This explains why chemists discovered how to take rubber apart over sixty years before they could find out how to put it together.  The first is easy.  Just put some raw rubber into a retort and heat it.  If you can stand the odor you will observe the caoutchouc decomposing and a benzine-like liquid distilling over.  This is called “isoprene.”  Any Freshman chemist could write the reaction for this operation.  It is simply

  C_{10}H_{16} —­> 2C_{5}H_{8}
  caoutchouc isoprene

That is, one molecule of the gum splits up into two molecules of the liquid.  It is just as easy to write the reaction in the reverse directions, as 2 isoprene—­> 1 caoutchouc, but nobody could make it go in that direction.  Yet it could be done.  It had been done.  But the man who did it did not know how he did it and could not do it again.  Professor Tilden in May, 1892, read a paper before the Birmingham Philosophical Society in which he said: 

I was surprised a few weeks ago at finding the contents of the bottles containing isoprene from turpentine entirely changed in appearance.  In place of a limpid, colorless liquid the bottles contained a dense syrup in which were floating several large masses of a yellowish color.  Upon examination this turned out to be India rubber.

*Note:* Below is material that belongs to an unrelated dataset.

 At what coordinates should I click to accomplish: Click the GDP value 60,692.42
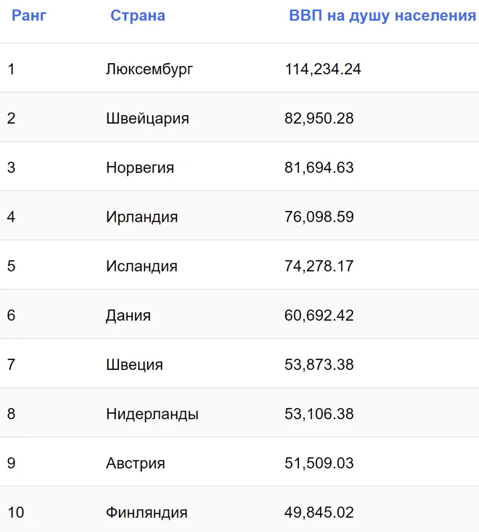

But neither Professor Tilden nor any one else could repeat this accidental metamorphosis.  It was tantalizing, for the world was willing to pay $2,000,000,000 a year for rubber and the forests of the Amazon and Congo were failing to meet the demand.  A large share of these millions would have gone to any chemist who could find out how to make synthetic rubber and make it cheaply enough.  With such a reward of fame and fortune the competition among chemists was intense.  It took the form of an international contest in which England and Germany were neck and neck.

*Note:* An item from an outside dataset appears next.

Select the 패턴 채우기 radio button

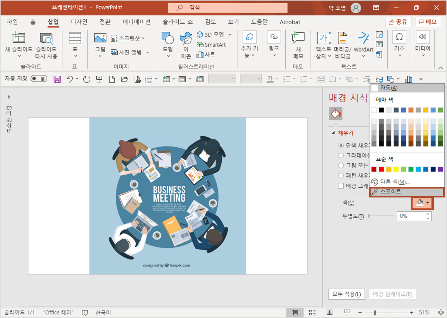click(x=341, y=175)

[Illustration:  Courtesy of the “India Rubber World.”

What goes into rubber and what is made out of it]

The English, who had been beaten by the Germans in the dye business where they had the start, were determined not to lose in this.  Prof.  W.H.  Perkin, of Manchester University, was one of the most eager, for he was inspired by a personal grudge against the Germans as well as by patriotism and scientific zeal.  It was his father who had, fifty years before, discovered mauve, the first of the anilin dyes, but England could not hold the business and its rich rewards went over to Germany.  So in 1909 a corps of chemists set to work under Professor Perkin in the Manchester laboratories to solve the problem of synthetic rubber.  What reagent could be found that would reverse the reaction and convert the liquid isoprene into the solid rubber?  It was discovered, by accident, we may say, but it should be understood that such advantageous accidents happen only to those who are working for them and know how to utilize them.  In July, 1910, Dr. Matthews, who had charge of the research, set some isoprene to drying over metallic sodium, a common laboratory method of freeing a liquid from the last traces of water.  In September he found that the flask was filled with a solid mass of real rubber instead of the volatile colorless liquid he had put into it.